Our profitability is affected by crude oil differentials, which increased slightly in 2006 over 2005 levels.
The light/heavy crude oil differential that we report is the average differential between the benchmark West Texas Intermediate (“WTI”) crude oil priced at Cushing, Oklahoma (ConocoPhillips WTI crude oil posting plus) and the heavy crude oil priced delivered to our Cheyenne Refinery. The WTI/WTS (sweet/sour) crude oil differential is the average differential between benchmark WTI crude oil priced at Cushing, Oklahoma and West Texas sour crude oil priced at Midland, Texas. Our profitability at our Cheyenne Refinery is affected by the light/heavy crude oil differential, and our profitability at our El Dorado Refinery is affected by the WTI/WTS crude oil differential. Starting in March 2006, when our El Dorado Refinery began receiving heavy Canadian crude oil through the Spearhead Pipeline, its profitability also began benefiting from the light/heavy crude oil differential. We typically prefer to refine heavy sour crude oil at the Cheyenne Refinery and intermediate sour crude oil at the El Dorado Refinery because they provide a higher refining margin than light or sweet crude oil does. Accordingly, any tightening of these crude oil differentials will reduce our profitability. The Cheyenne Refinery light/heavy crude oil differential averaged $16.21 per barrel in the year ended December 31, 2006, compared to $15.32 per barrel in the same period in 2005. The El Dorado Refinery light/heavy crude oil differential averaged $18.13 per barrel in the ten months ended December 31, 2006. The WTI/WTS crude oil differential averaged $5.22 per barrel in the year ended December 31, 2006, compared to $4.51 per barrel in the same period in 2005. Crude oil prices were historically high during 2006, contributing to attractive light/heavy crude oil differentials and WTI/WTS crude oil differentials. However, at the end of 2006, crude oil prices had declined from the highest levels, and the crude oil differentials may decline in the future.

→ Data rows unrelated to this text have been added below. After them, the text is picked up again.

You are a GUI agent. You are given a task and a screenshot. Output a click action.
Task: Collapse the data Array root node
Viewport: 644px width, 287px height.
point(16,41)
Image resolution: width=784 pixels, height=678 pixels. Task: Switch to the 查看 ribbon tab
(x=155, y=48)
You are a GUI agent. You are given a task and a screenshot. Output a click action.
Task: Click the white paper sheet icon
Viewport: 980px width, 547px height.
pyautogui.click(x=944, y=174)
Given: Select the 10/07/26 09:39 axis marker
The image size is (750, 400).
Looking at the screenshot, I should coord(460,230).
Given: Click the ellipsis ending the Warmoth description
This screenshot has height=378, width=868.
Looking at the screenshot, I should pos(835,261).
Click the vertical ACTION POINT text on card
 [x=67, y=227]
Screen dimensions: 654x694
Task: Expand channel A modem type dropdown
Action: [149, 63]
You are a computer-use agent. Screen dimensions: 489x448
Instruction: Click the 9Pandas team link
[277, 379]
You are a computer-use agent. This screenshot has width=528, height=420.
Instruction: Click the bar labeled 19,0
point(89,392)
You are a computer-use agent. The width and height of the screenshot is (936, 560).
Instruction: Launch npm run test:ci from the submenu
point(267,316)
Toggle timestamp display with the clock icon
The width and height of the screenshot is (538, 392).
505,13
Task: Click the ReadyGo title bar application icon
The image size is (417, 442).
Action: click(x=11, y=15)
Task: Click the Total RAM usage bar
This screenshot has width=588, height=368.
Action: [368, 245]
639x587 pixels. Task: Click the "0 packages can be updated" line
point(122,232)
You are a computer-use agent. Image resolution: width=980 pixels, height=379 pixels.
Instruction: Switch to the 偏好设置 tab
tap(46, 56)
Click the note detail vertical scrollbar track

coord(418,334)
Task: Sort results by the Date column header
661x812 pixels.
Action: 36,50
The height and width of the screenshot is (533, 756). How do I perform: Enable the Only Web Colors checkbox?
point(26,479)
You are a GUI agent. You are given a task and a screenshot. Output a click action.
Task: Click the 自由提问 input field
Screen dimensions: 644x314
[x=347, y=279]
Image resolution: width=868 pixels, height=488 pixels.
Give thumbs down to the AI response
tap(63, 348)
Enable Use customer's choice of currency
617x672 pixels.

External factors beyond our control can cause fluctuations in demand for our products, our prices and margins, which may negatively affect income and cash flow.
External factors can also cause significant fluctuations in the demand for our products and volatility in the prices for our products and other operating costs and can magnify the impact of economic cycles on our business. Examples of external factors include:
·    general economic conditions;
·    competitor actions;
·    availability of raw materials;
·    international events and circumstances; and
·    governmental regulation in the United States and abroad, including changes in policies of the Organization of Petroleum Exporting Countries (“OPEC”).
Demand for our products is influenced by general economic conditions. In 2004, 2005 and 2006, crude oil differentials reached record levels, and refined product margins exceeded historical average levels. However, the recurrence of weaker economic and market conditions in the future may negatively impact our business and financial results.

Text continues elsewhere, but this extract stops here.